*** Passage ***

TEXAS COURT OF APPEALS, THIRD DISTRICT, AT AUSTIN
NO. 03-03-00487-CR
Lee Joseph Maldonado, Appellant
v.
The State of Texas, Appellee
FROM THE DISTRICT COURT OF TOM GREEN COUNTY, 119TH JUDICIAL DISTRICT
NO. B-02-1019-S, HONORABLE THOMAS J. GOSSETT, JUDGE PRESIDING
MEMORANDUM OPINION
A jury found appellant Lee Joseph Maldonado guilty of arson and assessed a twenty-
five year prison term. See Tex. Pen. Code Ann. § 28.02 (West 2003). In two points of error, he
challenges the legal and factual sufficiency of the evidence. Finding the evidence sufficient, we
affirm the conviction.
Appellant lived at 1714 Greenwood in San Angelo with Adrian Ortega, Roger Perez,
and Jessica Martinez. They were among a group of people who spent the day of August 25, 2002,
drinking beer, eating barbeque, and working on Ortega’s car. Between 6:30 and 7:00 p.m., an
argument broke out between appellant and Ortega. Ortega struck appellant and knocked him to the
floor. Witnesses testified to seeing appellant crying afterwards. Appellant told one witness that
Ortega had “kicked him out” for not paying his share of the bills.

*** Supplied data ***

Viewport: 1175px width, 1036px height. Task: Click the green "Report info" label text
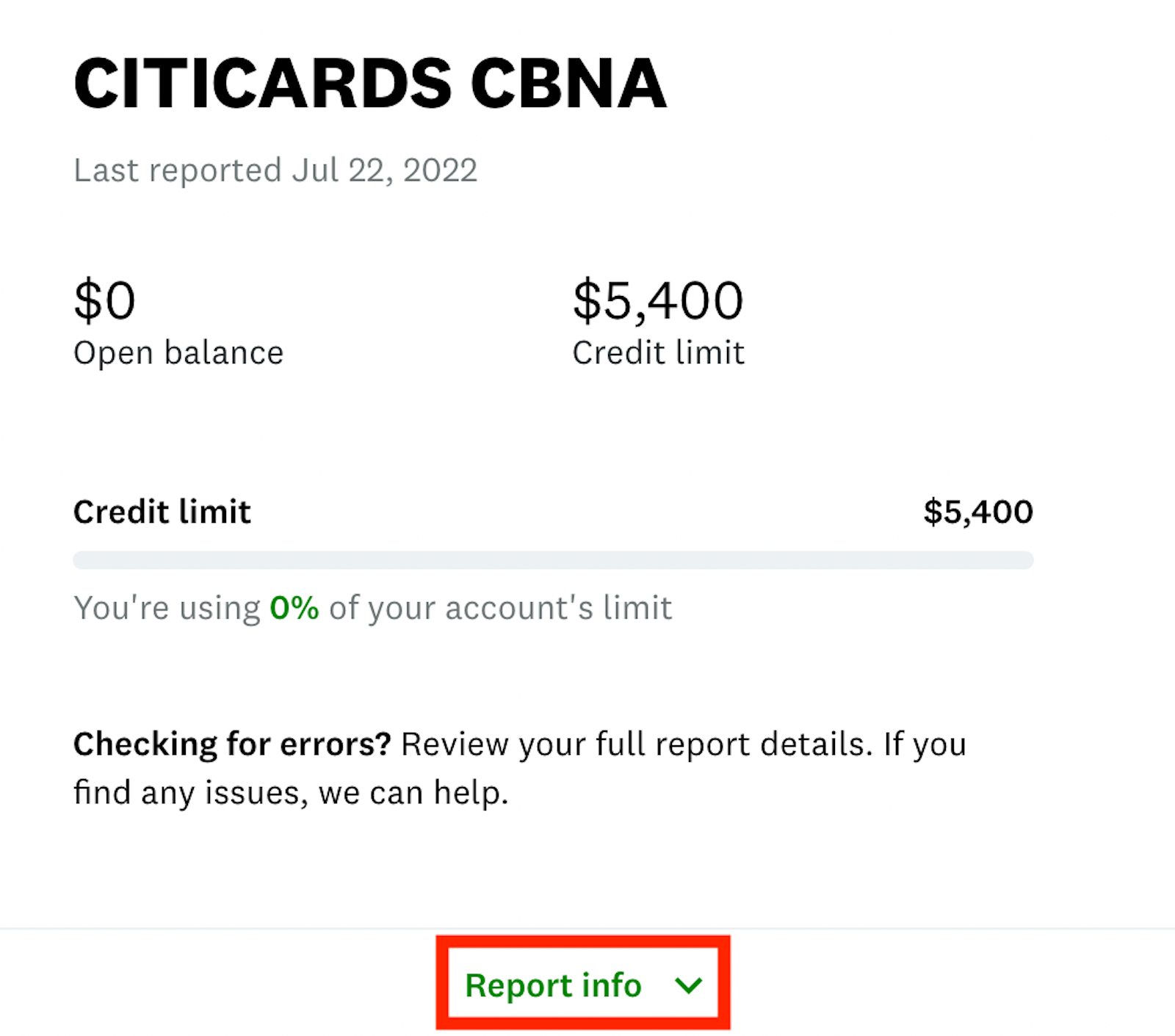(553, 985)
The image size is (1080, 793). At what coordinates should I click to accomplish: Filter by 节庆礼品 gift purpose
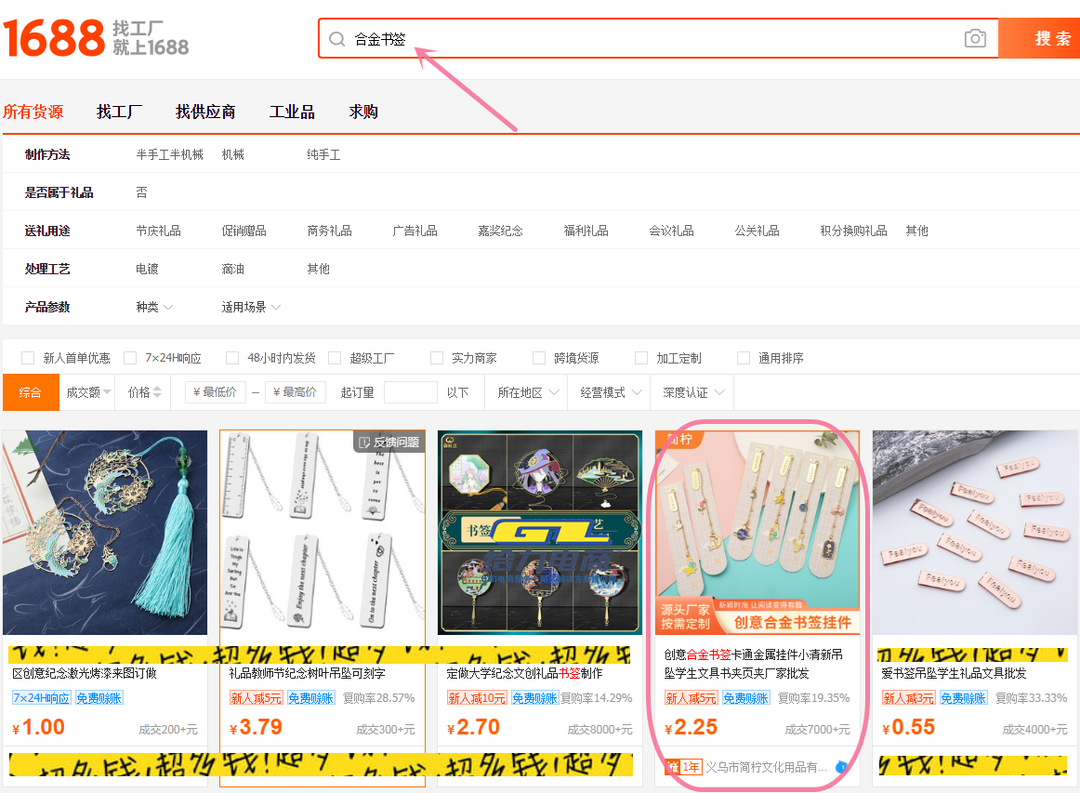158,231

***

_Assigned task_.
In the court opinion, write out the part starting at "TEXAS COURT OF" and ending at "affirm the conviction.", substituting "criminal mischief" for "arson". The data has nothing to do with this.

_Result of this exercise_.
TEXAS COURT OF APPEALS, THIRD DISTRICT, AT AUSTIN
NO. 03-03-00487-CR
Lee Joseph Maldonado, Appellant
v.
The State of Texas, Appellee
FROM THE DISTRICT COURT OF TOM GREEN COUNTY, 119TH JUDICIAL DISTRICT
NO. B-02-1019-S, HONORABLE THOMAS J. GOSSETT, JUDGE PRESIDING
MEMORANDUM OPINION
A jury found appellant Lee Joseph Maldonado guilty of criminal mischief and assessed a twenty-
five year prison term. See Tex. Pen. Code Ann. § 28.02 (West 2003). In two points of error, he
challenges the legal and factual sufficiency of the evidence. Finding the evidence sufficient, we
affirm the conviction.